(Exercise goal): The line containing "Instruction: Delete the" marks the start; extract exactly from it through the last line of the entries, and omit any pictures.

(Supplied entries):
================================
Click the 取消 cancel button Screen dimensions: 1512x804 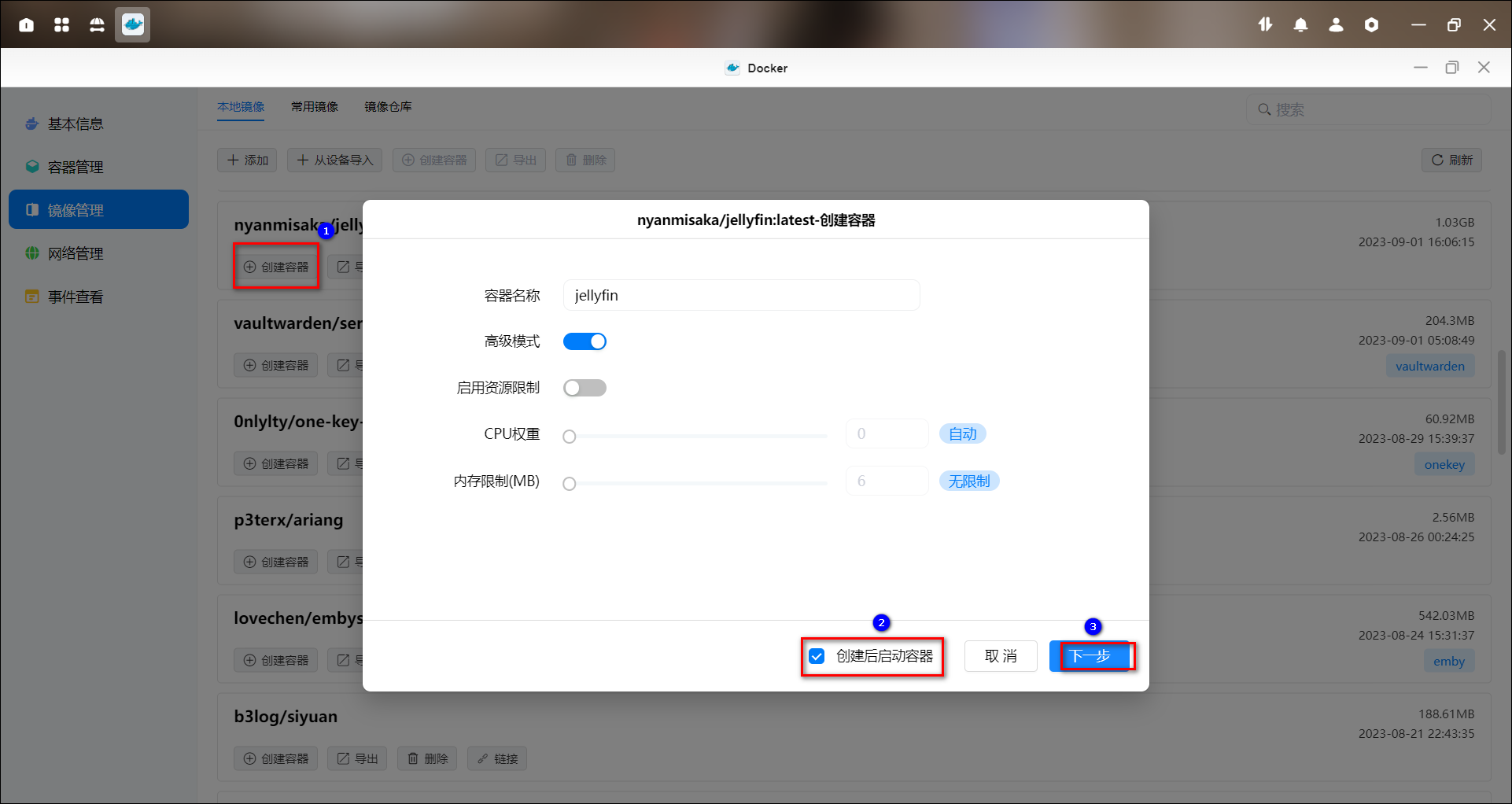(1001, 656)
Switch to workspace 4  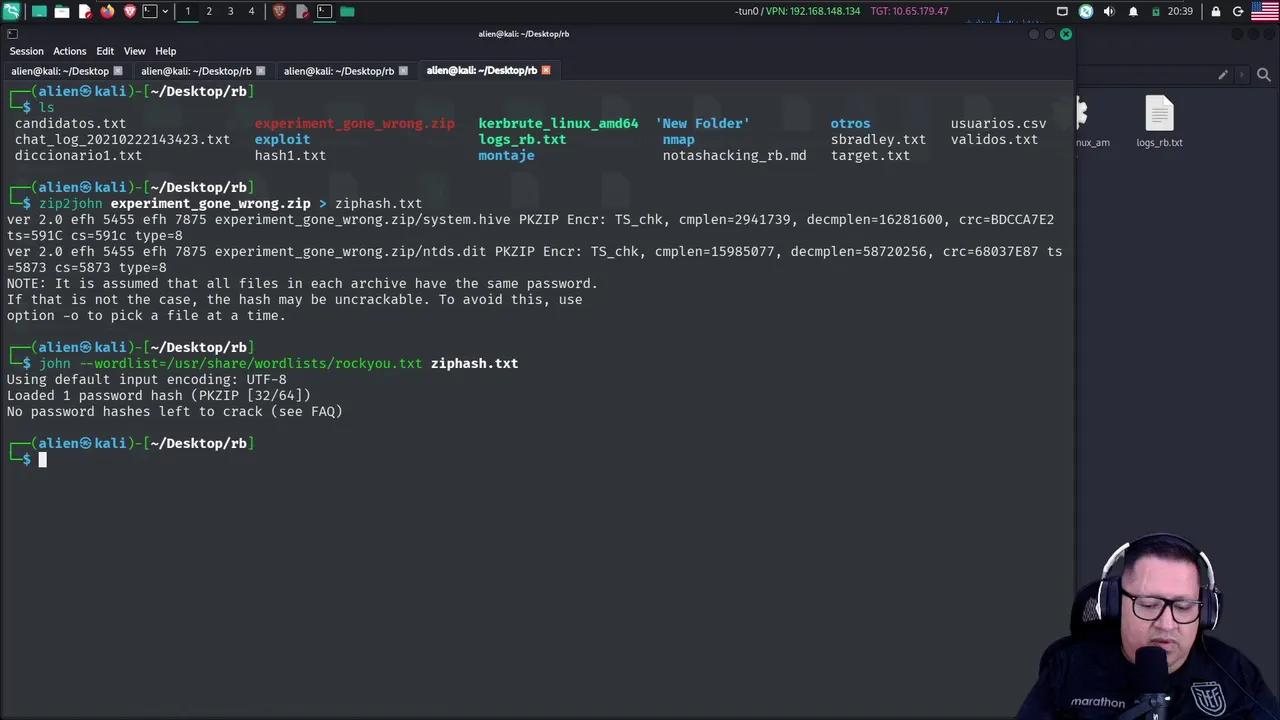(x=251, y=11)
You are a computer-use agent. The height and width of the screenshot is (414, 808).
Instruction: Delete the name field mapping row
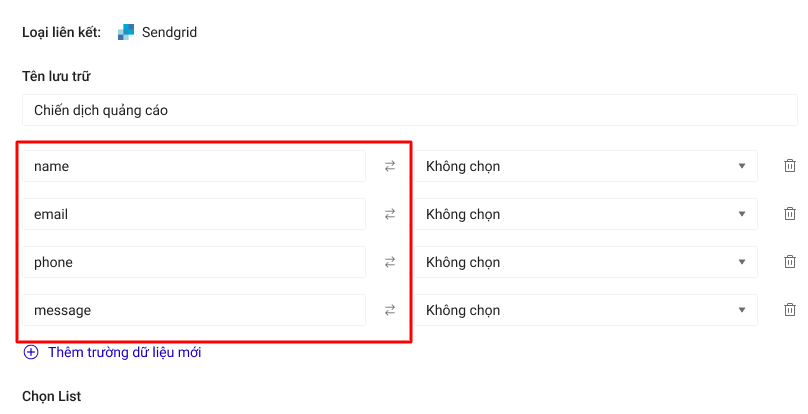tap(789, 166)
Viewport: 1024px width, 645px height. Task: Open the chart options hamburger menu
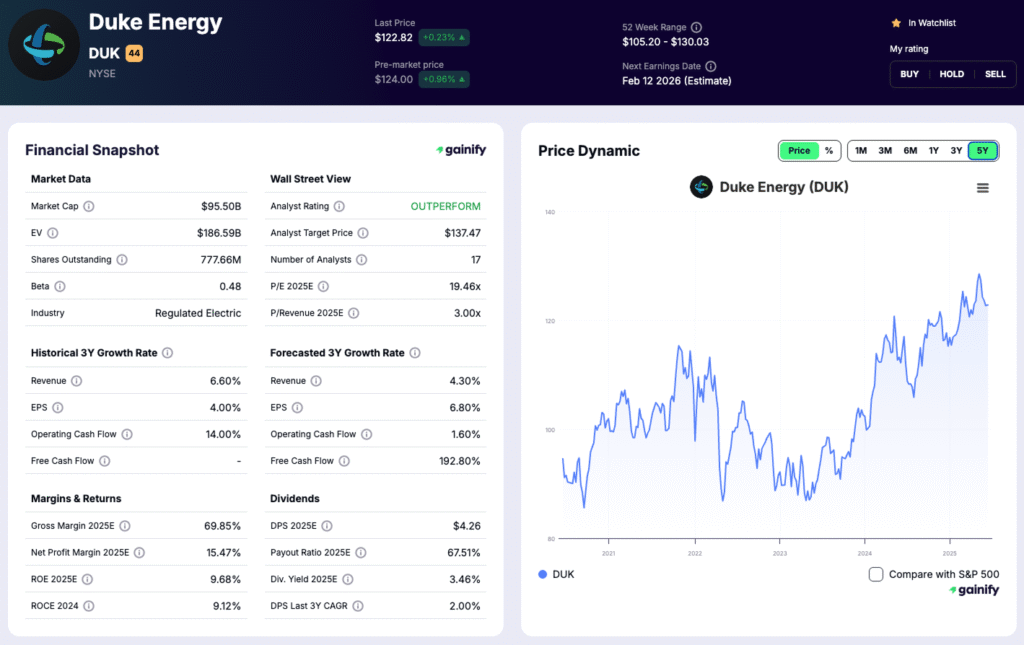click(983, 187)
================================
(Task answer):
Instruction: Delete the name field mapping row
tap(789, 166)
Viewport: 1024px width, 645px height. Task: Open the chart options hamburger menu
click(983, 187)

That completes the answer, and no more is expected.